DNA samples were collected from the children from ages 6 to 10. The researchers then quantified the institutional exposure of each child at baseline and at 54 months of age. "We have incredibly detailed records for each child," said Drury. "It's a testament to the initial study design that we can count the number of days of institutional care for each child."

They found that children with greater exposure to institutional care had significantly shorter relative telomere length in middle childhood. Gender modified the effect: The total percentage of time in institutional care at baseline significantly predicted telomere length in girls, whereas for boys, the total amount of institutionalization at 54 months was most predictive of telomere length in middle childhood.

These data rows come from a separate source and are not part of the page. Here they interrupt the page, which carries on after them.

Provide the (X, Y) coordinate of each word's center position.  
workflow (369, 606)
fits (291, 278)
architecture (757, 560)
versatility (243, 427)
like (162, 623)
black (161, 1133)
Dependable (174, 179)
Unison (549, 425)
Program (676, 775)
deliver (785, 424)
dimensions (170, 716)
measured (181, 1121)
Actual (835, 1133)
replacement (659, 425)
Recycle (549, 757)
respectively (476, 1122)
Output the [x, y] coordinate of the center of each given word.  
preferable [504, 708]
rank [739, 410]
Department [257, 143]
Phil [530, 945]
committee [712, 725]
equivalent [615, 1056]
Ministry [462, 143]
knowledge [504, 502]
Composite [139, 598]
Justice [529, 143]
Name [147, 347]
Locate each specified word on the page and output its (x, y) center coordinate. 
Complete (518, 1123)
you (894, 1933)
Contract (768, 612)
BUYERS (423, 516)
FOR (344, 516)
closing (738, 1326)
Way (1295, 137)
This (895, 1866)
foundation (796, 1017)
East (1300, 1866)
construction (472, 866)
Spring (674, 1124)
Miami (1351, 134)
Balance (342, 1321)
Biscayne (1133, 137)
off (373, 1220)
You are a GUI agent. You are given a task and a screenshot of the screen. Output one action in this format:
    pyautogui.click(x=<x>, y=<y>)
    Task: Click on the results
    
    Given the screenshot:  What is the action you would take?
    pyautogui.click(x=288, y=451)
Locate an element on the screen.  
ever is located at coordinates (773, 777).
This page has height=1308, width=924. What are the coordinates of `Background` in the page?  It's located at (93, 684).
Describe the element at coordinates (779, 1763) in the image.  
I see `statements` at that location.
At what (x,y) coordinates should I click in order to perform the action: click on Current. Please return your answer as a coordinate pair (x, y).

"This is the first study to demonstrate an association between telomere length and institutionalization, the first study to find an association between adversity and telomere length in children," said the researchers.

Drury said she hopes to learn more about the long-term changes in these children. "We have just received funding to do a longitudinal study of these same children at age 12," she noted. "We know these kids took an ‘early hit’ to their telomeres, so now we're asking if those telomeres will be shorter forever. Is there a wide open window, where we can make changes in the caregiving relationship and slow or reverse the changes? Or is there a critical window, after which repair can't occur?"

Drury and her colleagues discussed the implications of permanent damage to the telomeres of their study subjects: "If longitudinal studies of telomere length in children exposed to early adversity reveal that children exhibit more rapid reductions in telomere length, despite environmental enhancement, this may provide greater understanding for not only the lasting negative impact of early adversity across the lifespan, but also the delayed onset of some of the negative health consequences, as a critical telomere-length difference may not be observable until later in life," they said. "Approaches to increase the plasticity of epigenetic regulation, as well as intensive focus on early interventions and exposure to enhanced early environments, would then become even more critical areas of research."

"I feel really lucky to be working with this project," said Drury. "It's an amazing study database. Seeing at the level of DNA just how these adversities can impact children shows us how much we really need to focus on and protect the caregiving relationships in every child's life."

The research was supported by the Harvard Center for the Developing Child, the John D. and Catherine T. MacArthur Foundation Research Network on "Early Experience and Brain Development," the Binder Family Foundation, and the Center for Training Research and Education at Tulane University School of Medicine.

"Telomere Length and Early Severe Social Deprivation: Linking Early Adversity and Cellular Aging" is posted at <www.nature.com/mp/journal/vaop/ncurrent/abs/mp201153a.html>.